▶ _Work required_: Starting at the line that contains "The image size is (614, 607)." and stopping at the line that contains "Image resolution: width=1246", restate each line of the records below exactly. Omit the pictures.
═══ Raw data ═══
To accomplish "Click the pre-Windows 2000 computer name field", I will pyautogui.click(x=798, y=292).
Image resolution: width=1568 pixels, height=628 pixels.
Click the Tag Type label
═══
═══ Raw data ═══
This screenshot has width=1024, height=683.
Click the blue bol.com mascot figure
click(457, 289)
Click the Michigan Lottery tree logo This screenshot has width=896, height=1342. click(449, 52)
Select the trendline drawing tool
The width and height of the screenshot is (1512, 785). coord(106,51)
═══
═══ Raw data ═══
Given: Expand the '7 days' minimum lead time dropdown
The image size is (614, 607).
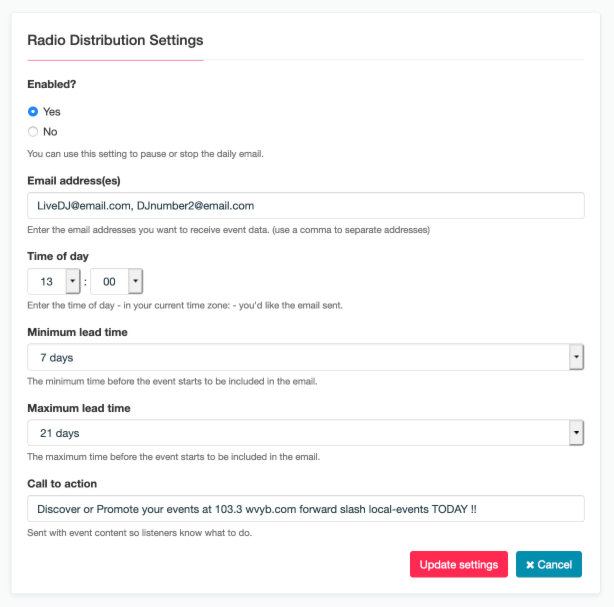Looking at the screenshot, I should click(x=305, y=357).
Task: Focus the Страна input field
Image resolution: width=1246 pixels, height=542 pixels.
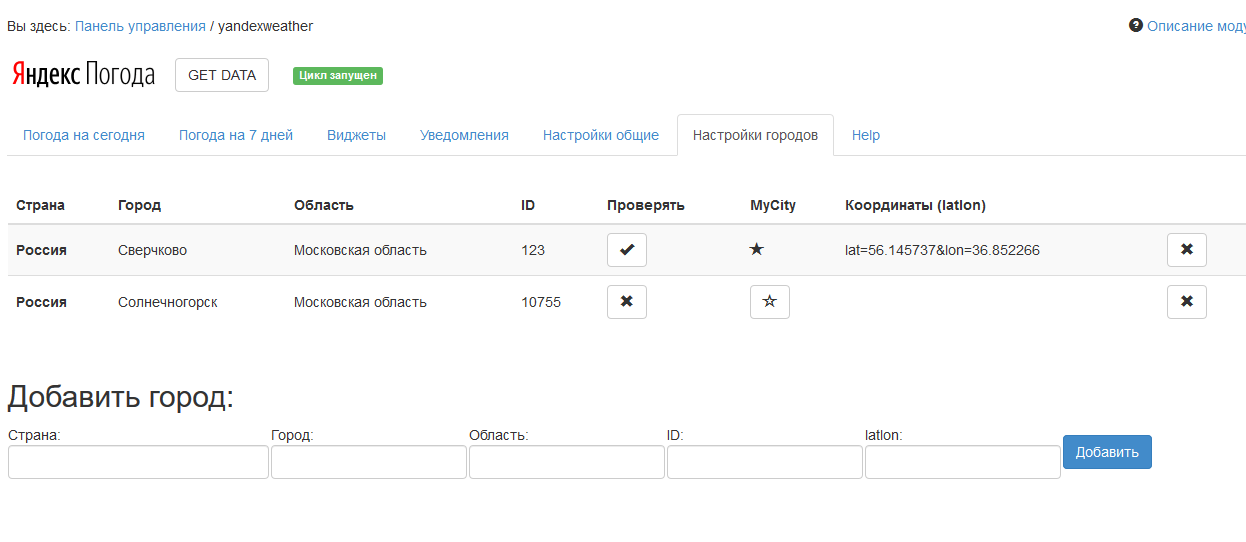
═══
▶ _Result of the exercise_:
The image size is (614, 607).
Looking at the screenshot, I should click(x=305, y=357).
Task: Focus the Страна input field
Image resolution: width=1246 pixels, height=542 pixels.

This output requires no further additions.